Plaintiff commenced this action seeking, inter alia, damages based on defendant's failure to repay the amount owed on a business line of credit extended by one of plaintiff's predecessors in interest. Following the entry of a default judgment, property owned by defendant in the Town of Penfield was sold at a Sheriff's sale pursuant to an execution against the property. Defendant contends that Supreme Court erred in denying her motion seeking, inter alia, to vacate the Sheriff's sale. We note at the outset that the record contains a stipulation pursuant to which plaintiff is entitled to retain the net proceeds from the sale of the property, that defendant shall refund that amount to the buyer, and that plaintiff thus takes no position with respect to defendant's order to show cause.

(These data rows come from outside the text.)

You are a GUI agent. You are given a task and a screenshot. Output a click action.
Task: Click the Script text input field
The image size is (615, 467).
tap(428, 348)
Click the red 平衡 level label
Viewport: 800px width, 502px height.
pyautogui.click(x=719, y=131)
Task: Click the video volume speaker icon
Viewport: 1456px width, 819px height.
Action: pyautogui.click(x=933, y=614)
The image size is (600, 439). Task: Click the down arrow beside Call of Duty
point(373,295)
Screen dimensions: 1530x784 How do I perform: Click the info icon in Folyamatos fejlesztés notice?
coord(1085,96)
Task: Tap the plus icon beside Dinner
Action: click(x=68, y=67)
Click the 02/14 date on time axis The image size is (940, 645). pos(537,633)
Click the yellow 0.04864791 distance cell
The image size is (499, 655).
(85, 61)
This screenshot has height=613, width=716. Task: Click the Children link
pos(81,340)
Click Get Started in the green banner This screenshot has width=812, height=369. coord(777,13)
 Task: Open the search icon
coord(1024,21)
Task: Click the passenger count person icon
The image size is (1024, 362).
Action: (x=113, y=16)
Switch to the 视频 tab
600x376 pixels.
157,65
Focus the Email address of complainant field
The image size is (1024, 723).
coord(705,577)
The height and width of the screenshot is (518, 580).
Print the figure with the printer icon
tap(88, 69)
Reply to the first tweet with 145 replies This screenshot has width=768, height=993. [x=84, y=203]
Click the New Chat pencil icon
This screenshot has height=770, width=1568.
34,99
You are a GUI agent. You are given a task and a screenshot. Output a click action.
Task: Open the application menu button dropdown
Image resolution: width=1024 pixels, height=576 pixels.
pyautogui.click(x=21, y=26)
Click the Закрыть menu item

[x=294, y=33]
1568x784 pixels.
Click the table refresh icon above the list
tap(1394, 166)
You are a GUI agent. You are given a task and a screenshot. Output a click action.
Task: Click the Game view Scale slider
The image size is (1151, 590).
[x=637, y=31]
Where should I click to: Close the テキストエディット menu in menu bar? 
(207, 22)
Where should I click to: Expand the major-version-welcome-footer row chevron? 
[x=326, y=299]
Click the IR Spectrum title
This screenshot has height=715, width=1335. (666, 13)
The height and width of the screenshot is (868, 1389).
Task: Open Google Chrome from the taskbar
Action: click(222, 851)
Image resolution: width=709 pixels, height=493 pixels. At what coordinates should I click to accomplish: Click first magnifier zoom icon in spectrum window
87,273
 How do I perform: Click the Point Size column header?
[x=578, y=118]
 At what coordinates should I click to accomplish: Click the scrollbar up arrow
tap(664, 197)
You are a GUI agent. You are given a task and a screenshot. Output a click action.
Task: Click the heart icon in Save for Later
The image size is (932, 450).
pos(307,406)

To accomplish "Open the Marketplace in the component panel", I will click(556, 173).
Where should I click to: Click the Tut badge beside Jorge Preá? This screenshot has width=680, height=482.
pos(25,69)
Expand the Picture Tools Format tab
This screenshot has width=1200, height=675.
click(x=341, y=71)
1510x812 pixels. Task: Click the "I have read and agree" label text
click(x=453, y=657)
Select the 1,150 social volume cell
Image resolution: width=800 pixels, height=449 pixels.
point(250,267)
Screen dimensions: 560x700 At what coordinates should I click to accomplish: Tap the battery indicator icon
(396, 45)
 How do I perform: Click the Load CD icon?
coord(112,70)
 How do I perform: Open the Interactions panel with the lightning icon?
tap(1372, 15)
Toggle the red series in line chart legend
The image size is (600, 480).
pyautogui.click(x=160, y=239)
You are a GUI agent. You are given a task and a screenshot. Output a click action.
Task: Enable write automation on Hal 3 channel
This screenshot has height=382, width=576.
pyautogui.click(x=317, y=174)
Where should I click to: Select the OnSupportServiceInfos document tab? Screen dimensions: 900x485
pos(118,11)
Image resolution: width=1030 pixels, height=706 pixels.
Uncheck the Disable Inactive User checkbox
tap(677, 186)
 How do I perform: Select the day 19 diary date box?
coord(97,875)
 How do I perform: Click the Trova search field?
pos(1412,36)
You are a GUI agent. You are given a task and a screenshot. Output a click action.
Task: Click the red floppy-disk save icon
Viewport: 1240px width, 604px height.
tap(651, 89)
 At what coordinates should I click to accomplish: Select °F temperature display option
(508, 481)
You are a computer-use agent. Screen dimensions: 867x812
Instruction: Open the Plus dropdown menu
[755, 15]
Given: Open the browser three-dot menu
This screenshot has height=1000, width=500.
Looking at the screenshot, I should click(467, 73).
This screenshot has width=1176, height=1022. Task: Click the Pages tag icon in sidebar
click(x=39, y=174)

We reject the contention of defendant that the court erred in denying that part of her motion seeking to set aside the sale on the ground that the Sheriff failed to provide proper notice of the sale. Although it is undisputed that the Sheriff failed to post notice of the sale in the Town of Penfield in accordance with RPAPL 231(2)(b), the failure to provide proper notice “is a mere irregularity, not a jurisdictional defect,” and thus the sale should not be vacated absent a showing that a substantial right of a party was prejudiced (Marine Midland Bank v. Landsdowne Mgt. Assoc., 193 A.D.2d 1091, 1092, 598 N.Y.S.2d 630,lv. denied 82 N.Y.2d 656, 602 N.Y.S.2d 805, 622 N.E.2d 306; see CPLR 2003; Matrix Fin. Servs. Corp. v. McKiernan, 13 A.D.3d 344, 786 N.Y.S.2d 212,lv. dismissed 4 N.Y.3d 846, 797 N.Y.S.2d 422, 830 N.E.2d 321, 5 N.Y.3d 880, 808 N.Y.S.2d 143, 842 N.E.2d 29). Here, notice of the sale was published four times in the Daily Record, which is circulated throughout Monroe County, including the Town of Penfield, and a copy of that publication is available at the Penfield Town Library. In addition, defendant had ample notice of the sale and, indeed, she had marketed the property by contacting realtors and had personally solicited bids. Although defendant submitted affidavits from individuals stating that they would have bid on the property had they known of the sale, none of those individuals asserted that he or she personally checked the Penfield Town Hall for notice of property sales during the time period in question. Thus, it cannot be said that any of those individuals would have been aware of the sale even if notice had been posted in accordance with RPAPL 231(2)(b). Under the circumstances of this case, we conclude that defendant failed to demonstrate the requisite prejudice to warrant vacatur of the sale (see Chase Manhattan Bank v. Harris, 2 A.D.3d 999, 1000, 768 N.Y.S.2d 401, lv. dismissed in part and denied in part 2 N.Y.3d 778, 780 N.Y.S.2d 303, 812 N.E.2d 1252; Key Corporate Capital, Inc. v. Lindo, 304 A.D.2d 620, 757 N.Y.S.2d 476).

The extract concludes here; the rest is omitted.